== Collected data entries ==
○ ○ ○ ○ ○ ○ ○

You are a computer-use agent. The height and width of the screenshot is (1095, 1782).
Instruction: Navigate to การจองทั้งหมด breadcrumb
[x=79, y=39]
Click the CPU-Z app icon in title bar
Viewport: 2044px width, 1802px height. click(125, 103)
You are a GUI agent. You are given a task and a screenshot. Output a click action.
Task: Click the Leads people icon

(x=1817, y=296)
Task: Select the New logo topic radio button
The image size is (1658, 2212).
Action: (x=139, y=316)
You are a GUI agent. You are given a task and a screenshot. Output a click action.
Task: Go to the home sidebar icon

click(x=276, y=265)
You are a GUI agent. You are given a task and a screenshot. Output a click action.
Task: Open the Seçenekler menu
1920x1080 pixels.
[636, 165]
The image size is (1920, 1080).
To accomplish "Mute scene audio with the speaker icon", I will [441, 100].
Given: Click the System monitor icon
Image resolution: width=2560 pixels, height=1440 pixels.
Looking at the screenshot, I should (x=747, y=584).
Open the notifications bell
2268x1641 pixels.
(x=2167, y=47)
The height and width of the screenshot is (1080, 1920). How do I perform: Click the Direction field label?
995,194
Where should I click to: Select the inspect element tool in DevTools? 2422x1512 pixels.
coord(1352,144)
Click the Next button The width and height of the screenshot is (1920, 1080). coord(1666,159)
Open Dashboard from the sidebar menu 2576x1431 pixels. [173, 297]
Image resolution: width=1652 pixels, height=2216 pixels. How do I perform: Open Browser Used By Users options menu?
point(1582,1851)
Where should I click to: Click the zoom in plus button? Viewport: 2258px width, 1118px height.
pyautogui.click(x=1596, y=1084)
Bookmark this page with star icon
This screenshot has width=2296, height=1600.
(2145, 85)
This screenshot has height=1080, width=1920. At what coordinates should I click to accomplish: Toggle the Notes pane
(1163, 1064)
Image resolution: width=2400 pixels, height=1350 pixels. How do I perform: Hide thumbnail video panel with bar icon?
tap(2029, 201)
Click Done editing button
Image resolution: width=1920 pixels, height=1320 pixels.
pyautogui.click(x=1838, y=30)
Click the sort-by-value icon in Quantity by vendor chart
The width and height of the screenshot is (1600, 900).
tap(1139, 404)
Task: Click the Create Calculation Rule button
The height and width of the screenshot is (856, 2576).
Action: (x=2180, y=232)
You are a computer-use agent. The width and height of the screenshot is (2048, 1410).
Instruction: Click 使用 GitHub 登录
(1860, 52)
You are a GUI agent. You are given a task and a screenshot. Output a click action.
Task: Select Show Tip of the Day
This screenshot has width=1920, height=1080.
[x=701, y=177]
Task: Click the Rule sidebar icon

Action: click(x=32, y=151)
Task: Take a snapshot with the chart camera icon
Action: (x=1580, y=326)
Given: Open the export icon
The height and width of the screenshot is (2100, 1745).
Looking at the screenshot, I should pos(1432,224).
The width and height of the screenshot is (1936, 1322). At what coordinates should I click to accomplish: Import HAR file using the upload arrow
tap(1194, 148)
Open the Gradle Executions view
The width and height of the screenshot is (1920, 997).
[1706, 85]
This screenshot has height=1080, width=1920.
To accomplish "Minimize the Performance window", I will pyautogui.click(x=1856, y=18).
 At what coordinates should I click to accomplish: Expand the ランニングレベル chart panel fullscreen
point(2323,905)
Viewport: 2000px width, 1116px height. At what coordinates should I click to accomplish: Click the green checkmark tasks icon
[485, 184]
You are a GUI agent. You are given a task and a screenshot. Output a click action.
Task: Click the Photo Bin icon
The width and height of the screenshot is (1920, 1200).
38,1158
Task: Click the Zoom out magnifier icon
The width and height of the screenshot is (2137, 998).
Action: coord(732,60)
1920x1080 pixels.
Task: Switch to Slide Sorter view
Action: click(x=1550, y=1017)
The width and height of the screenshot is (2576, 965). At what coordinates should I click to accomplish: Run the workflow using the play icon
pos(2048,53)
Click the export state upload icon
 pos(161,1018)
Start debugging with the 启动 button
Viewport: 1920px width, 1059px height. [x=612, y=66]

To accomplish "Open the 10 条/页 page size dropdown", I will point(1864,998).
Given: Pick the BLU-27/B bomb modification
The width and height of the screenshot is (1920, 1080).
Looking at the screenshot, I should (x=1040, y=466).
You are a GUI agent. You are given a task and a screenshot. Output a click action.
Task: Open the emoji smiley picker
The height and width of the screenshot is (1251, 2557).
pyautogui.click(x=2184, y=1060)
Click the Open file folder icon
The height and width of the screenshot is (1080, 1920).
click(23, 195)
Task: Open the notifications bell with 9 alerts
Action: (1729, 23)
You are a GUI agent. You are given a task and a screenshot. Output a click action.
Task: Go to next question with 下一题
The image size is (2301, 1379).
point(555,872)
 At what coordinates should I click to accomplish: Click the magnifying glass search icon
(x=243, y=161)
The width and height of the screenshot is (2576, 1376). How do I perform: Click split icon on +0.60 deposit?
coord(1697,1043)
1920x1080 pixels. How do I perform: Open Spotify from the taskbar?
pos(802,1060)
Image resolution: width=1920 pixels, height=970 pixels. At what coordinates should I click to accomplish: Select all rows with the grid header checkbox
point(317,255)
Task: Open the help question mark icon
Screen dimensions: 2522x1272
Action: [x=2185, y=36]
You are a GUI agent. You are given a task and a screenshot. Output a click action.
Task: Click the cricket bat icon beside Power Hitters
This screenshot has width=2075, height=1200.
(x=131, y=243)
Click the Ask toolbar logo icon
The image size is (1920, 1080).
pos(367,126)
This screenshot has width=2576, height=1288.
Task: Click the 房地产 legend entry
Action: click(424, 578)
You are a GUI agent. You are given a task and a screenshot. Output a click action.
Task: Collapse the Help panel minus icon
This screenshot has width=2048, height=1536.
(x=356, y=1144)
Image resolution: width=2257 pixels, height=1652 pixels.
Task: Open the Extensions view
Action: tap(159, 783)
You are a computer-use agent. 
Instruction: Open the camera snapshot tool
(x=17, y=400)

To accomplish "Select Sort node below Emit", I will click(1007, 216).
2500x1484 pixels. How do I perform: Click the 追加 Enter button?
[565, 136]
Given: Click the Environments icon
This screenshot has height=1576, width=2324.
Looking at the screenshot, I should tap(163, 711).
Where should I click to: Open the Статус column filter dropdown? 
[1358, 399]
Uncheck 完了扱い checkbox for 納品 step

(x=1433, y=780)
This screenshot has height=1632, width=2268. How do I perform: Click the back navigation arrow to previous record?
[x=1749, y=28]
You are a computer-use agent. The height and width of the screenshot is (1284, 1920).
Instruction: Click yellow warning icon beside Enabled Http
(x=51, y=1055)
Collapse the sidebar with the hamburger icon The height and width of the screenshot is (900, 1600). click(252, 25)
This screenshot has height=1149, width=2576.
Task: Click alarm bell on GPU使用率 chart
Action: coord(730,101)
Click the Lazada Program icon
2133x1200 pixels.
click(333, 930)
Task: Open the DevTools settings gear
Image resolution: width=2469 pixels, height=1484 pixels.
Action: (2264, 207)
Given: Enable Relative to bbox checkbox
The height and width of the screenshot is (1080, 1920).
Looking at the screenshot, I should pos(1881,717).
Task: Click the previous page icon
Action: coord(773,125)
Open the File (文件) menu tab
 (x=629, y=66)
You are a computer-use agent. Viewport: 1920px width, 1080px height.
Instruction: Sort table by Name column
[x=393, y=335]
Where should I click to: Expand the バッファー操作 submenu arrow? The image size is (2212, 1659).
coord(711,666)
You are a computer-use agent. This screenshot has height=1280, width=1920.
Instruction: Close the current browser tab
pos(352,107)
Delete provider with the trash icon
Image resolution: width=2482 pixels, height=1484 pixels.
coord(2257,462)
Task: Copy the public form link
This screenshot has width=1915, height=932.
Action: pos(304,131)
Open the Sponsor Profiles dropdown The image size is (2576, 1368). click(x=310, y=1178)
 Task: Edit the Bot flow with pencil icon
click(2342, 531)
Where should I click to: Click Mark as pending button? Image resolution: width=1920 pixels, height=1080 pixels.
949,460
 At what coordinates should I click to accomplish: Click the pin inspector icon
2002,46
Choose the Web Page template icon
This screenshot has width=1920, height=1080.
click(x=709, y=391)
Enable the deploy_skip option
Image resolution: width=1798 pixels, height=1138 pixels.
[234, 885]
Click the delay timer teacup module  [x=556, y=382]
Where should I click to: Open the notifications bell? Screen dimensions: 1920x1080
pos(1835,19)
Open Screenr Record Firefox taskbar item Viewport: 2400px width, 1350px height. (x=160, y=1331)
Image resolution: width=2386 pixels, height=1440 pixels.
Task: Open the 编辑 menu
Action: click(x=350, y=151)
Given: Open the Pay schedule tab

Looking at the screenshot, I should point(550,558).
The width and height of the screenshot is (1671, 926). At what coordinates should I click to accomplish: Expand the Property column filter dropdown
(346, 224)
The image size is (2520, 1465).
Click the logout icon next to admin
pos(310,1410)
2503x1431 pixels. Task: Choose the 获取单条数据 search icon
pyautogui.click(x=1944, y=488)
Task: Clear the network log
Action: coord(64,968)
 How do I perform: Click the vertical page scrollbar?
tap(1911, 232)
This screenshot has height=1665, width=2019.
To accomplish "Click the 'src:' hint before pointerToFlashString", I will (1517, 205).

○ ○ ○ ○ ○ ○ ○

== ACTIVITY ==
Lines containing the word "computer": how many are there in the data above? Reply with only that number.

== RESULT OF THIS TASK ==
6